He was actually charged with reckless endangerment as well, and found not guilty on those counts too. Presumably because he only shot people who were an immediate threat to him, from short range. Again, describing what he did as "firing into a crowd" is just a poor description meant to evoke imagery very unlike what happened - the evidence points to two of the three people he shot either reaching for his gun. He shot specific targets who he claims he believed were an immediate threat to him (and a jury unanimously agreed this belief was reasonable in the context of available evidence).

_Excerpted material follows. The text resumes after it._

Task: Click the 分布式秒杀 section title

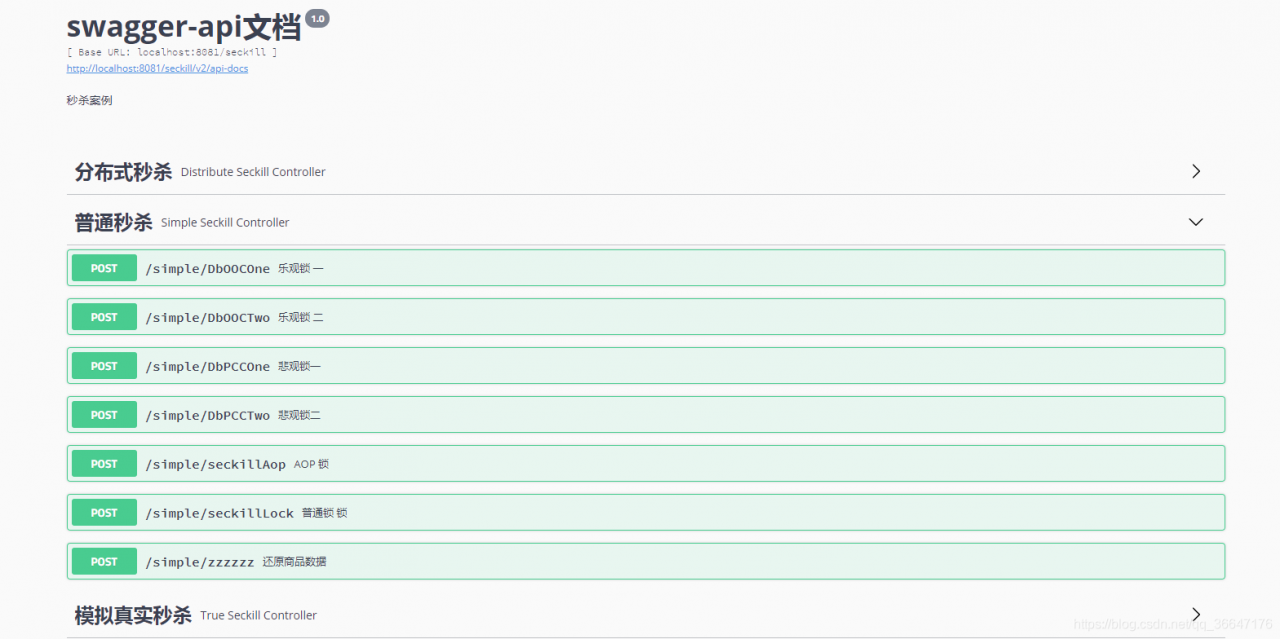Action: pos(123,172)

I'd argue all of his poor judgement was prior to the shootings or in the days and months afterward (for example, being there at all was a generally bad idea, but not illegal). But as I have to keep pointing out, if you can legally be somewhere, you don't have to justify being there as part of self defense. Likewise, whoever you buddy up with or who decides they support you after the fact is irrelevant to if the act itself was self defense. In WI, self defense with force likely to cause death or great injury only requires a reasonable belief that one is at risk death or great injury to oneself. A jury unanimously agreed that in the situation he was in that a reasonable person would believe that they were at risk of death or great injury.

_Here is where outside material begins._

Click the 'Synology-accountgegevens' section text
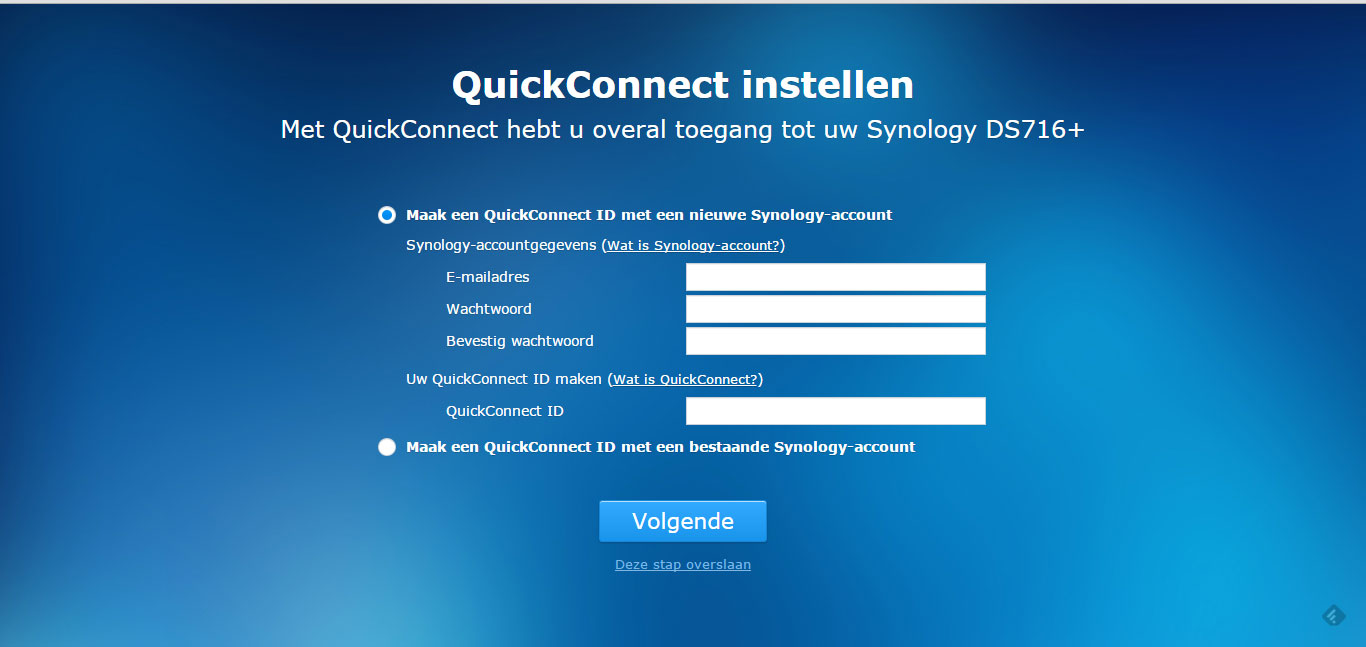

I'd also argue that people doubling down on him living in another state, or that he didn't "need" to be there, etc rather than focusing on the events surrounding the actual shootings are intentionally trying to obscure things. Particularly the ones who seem to actively try to ignore evidence from the trial. Honestly, before the trial, based on what had been going around in the media I was expecting him to be found guilty of shooting Rosenbaum and Grosskreutz, guilty on the illegal weapon possession charge, not guilty by self defense for shooting Huber and not guilty on the reckless endangerment charges. But the evidence presented at trial changed that, and having watched the entire trial I can't argue with the verdicts that were given.